Texto de lectura:
++++++++++++++++++++
En 1994, el Presidente Clinton calificó a Irán como «un Estado malvado». Al año siguiente, declaró una situación de «emergencia nacional» que impuso sanciones comerciales y económicas globales contra Irán con la Orden Ejecutiva 12957, que comenzaba diciendo:
Yo, William J. Clinton, Presidente de Estados Unidos de América, entiendo que las acciones y políticas del gobierno de Irán constituyen una amenaza inusual y extraordinaria para la seguridad nacional, la política exterior y la economía de Estados Unidos, por lo que declaro el estado de emergencia nacional para hacer frente a la amenaza.
++++++++++++++++++++
Filas sin procesar:
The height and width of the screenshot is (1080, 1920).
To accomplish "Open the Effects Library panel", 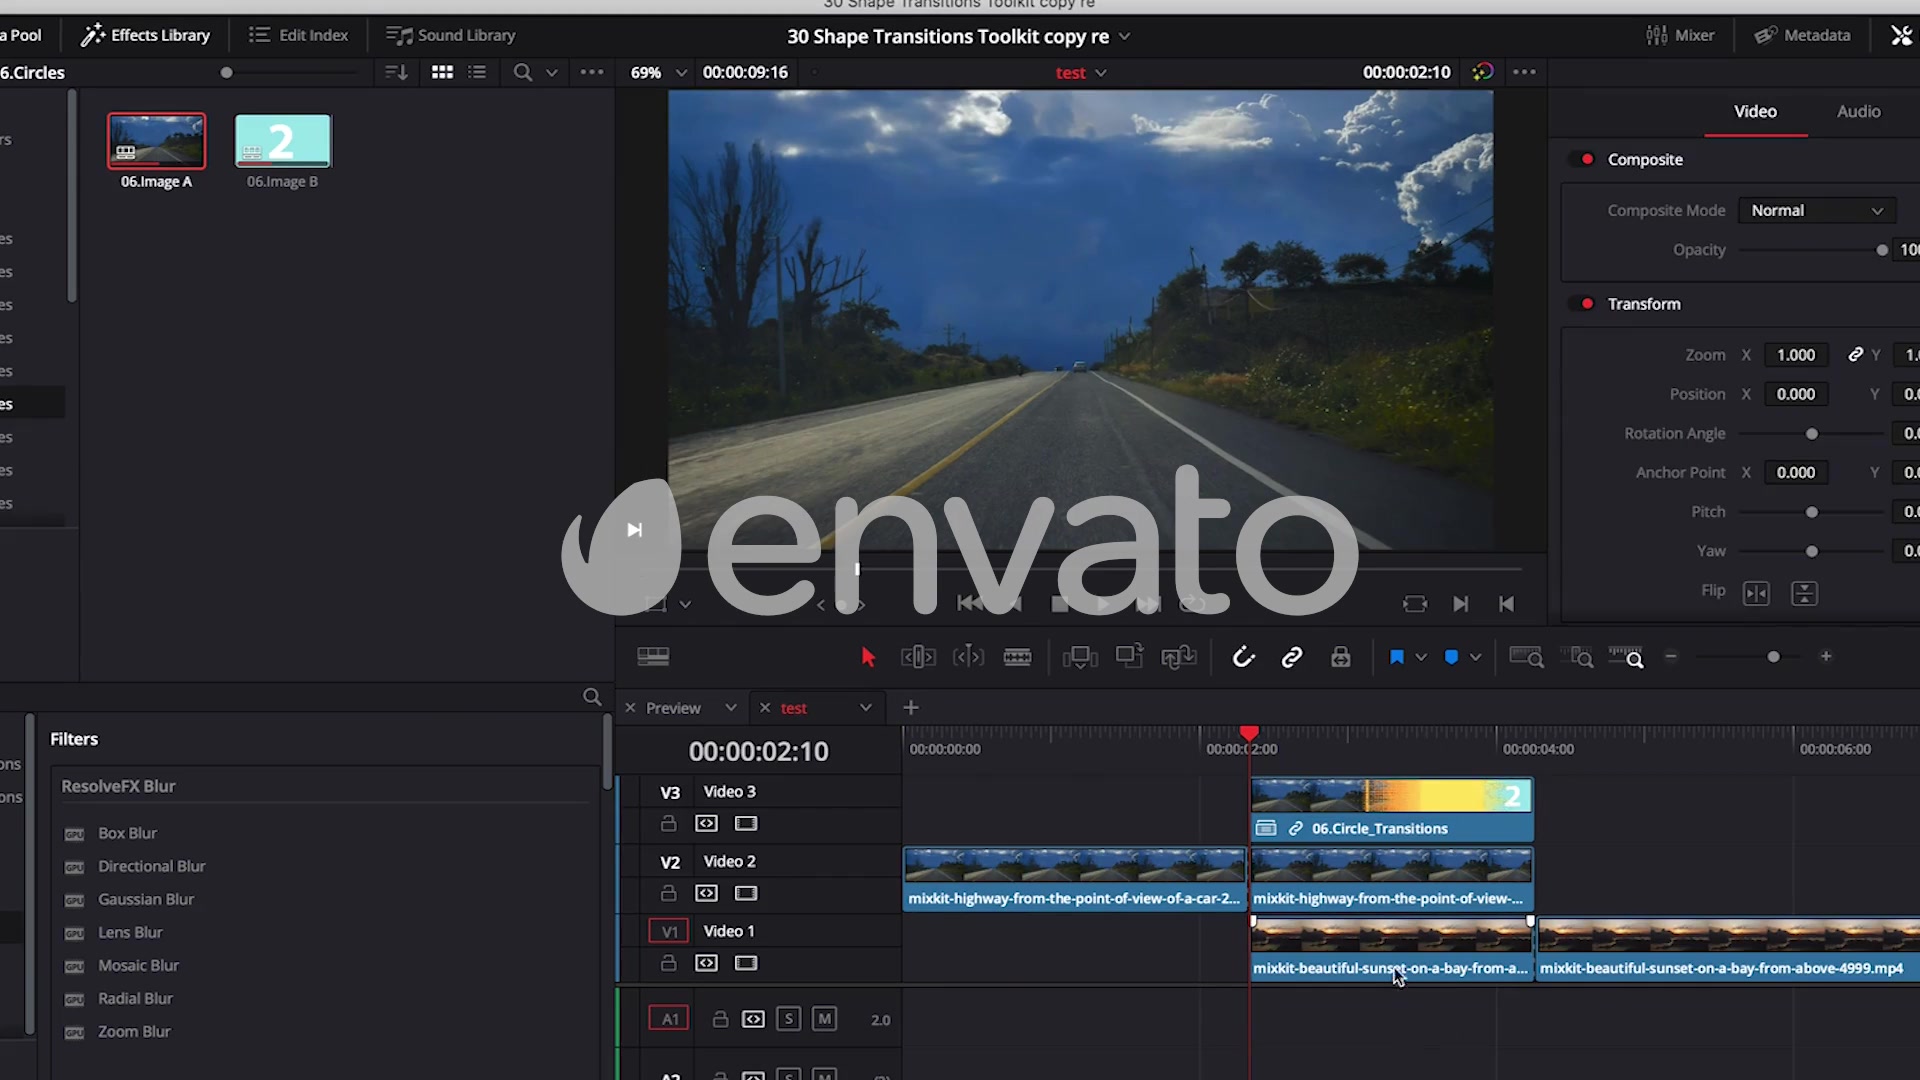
++++++++++++++++++++
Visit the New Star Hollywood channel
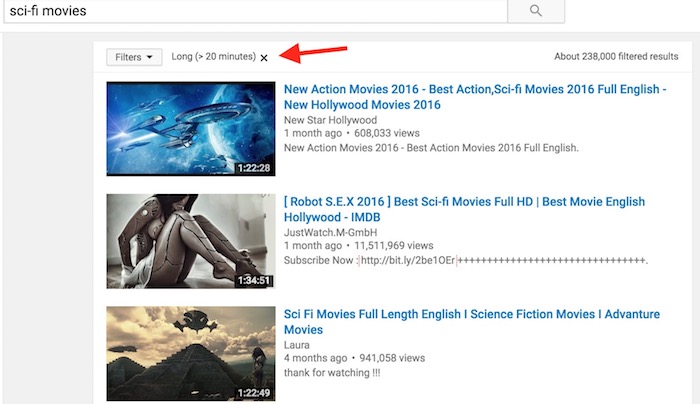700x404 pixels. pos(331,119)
++++++++++++++++++++
Ejercicio escrito 1: Enumera los ámbitos de Estados Unidos que, según el texto de lectura, se ven amenazados por las acciones y políticas del gobierno de Irán.
Ejercicio escrito 2: En el texto de lectura, ¿con qué orden ejecutiva se impusieron las sanciones comerciales y económicas contra Irán?
Ejercicio escrito 3: Explica, de acuerdo con el texto de lectura, por qué Clinton declaró el estado de emergencia nacional.

Respuesta final 1:
- La seguridad nacional
- La política exterior
- La economía de Estados Unidos

Respuesta final 2: Con la Orden Ejecutiva 12957.

Respuesta final 3: Clinton consideraba que las acciones y políticas del gobierno de Irán eran una amenaza inusual y extraordinaria para la seguridad nacional, la política exterior y la economía de Estados Unidos. Por eso declaró la emergencia nacional, para hacer frente a esa amenaza.